|Lived:||May 27, 1819—October 10, 1910 (aged 91)|
Julia Ward Howe was a poet and activist who supported abolition and women's suffrage. She wrote the Civil War anthem “Battle Hymn of the Republic" and co-founded the American Woman Suffrage Association.
Howe was born on May 27, 1819. From a wealthy family, she was educated by private tutors and at schools for young ladies until age sixteen. In 1843, she married Samuel Gridley Howe, a physician and reformer. She had published essays before the marriage and continued to publish poems and plays after the marriage, some anonymously and without the knowledge of her husband, and many that were critical of the role of women in society. She and her husband separated in 1853. In 1862, her poem “The Battle Hymn of the Republic" was published by Atlantic Monthly.
After the war, Howe focused on pacifism and women's suffrage, becoming a leader in the suffrage movement. She helped found the New England Suffrage Association, serving as president for nine years, as well as the Massachusetts Woman Suffrage Association. When the National Woman Suffrage Association split over whether to support the 15th Amendment, Howe and Lucy Stone co-founded the American Woman Suffrage Association in 1869, which supported the 15th Amendment. Howe also co-founded "The Woman’s Journal," the official newsletter of the AWSA, and was its editor for 20 years. In 1889, the NWSA and AWSA reunited to form the National American Woman Suffrage Association.
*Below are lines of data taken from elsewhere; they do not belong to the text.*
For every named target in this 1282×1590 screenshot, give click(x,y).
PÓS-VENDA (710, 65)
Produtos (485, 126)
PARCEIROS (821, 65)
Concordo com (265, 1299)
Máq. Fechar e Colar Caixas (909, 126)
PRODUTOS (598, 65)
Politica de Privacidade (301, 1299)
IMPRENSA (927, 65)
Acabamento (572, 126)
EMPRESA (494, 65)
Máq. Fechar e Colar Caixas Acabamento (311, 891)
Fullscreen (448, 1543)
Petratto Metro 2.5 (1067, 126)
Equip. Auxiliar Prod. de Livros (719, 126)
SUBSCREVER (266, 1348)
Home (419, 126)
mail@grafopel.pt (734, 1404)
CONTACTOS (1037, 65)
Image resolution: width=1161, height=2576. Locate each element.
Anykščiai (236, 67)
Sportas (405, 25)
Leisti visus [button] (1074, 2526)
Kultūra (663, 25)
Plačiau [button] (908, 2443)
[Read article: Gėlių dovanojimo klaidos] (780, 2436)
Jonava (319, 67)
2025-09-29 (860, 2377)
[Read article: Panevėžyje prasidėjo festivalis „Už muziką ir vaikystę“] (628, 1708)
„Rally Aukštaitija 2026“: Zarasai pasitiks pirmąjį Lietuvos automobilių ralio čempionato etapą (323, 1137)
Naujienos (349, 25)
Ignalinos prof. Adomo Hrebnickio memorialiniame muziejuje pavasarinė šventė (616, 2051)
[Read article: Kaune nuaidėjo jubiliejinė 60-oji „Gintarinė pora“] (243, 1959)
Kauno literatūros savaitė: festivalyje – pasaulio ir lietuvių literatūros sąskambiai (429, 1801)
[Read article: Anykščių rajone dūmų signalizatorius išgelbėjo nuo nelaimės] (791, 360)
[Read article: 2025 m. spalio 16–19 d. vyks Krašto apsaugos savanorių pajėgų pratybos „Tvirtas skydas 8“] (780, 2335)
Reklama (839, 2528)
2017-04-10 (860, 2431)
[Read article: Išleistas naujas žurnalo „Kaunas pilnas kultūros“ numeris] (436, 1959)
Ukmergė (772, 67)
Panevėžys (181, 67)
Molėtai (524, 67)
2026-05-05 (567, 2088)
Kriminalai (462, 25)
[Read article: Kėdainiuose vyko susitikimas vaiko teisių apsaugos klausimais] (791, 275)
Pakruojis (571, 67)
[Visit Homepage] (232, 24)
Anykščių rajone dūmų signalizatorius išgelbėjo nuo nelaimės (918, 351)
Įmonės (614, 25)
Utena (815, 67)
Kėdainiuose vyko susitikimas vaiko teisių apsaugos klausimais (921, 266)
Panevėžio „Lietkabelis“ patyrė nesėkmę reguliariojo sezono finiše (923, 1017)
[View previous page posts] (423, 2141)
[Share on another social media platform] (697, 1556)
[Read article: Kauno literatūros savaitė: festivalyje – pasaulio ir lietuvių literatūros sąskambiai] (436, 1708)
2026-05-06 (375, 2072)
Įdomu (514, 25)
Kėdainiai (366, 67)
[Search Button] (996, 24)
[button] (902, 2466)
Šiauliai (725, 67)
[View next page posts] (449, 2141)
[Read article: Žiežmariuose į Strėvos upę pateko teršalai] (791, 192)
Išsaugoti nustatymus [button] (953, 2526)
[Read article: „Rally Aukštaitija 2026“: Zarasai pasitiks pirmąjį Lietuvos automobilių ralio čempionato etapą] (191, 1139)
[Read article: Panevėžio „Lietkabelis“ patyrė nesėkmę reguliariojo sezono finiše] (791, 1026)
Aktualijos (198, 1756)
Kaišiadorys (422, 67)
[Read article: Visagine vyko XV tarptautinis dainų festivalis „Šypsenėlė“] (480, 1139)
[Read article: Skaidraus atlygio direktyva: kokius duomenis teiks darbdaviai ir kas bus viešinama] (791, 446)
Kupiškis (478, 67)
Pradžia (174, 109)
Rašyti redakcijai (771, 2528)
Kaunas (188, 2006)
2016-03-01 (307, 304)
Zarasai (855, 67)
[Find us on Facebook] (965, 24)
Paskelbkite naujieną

In 1877 Howe was a co-founder of the Women's Educational and Industrial Union in Boston. She was the founder and long-time president of the Association of American Women, which advocated for women's education. In 1881, she was elected president of the Association for the Advancement of Women.
In 1908, Howe was the first woman elected to the American Academy of Arts and Letters. She died on Oct. 17, 1910.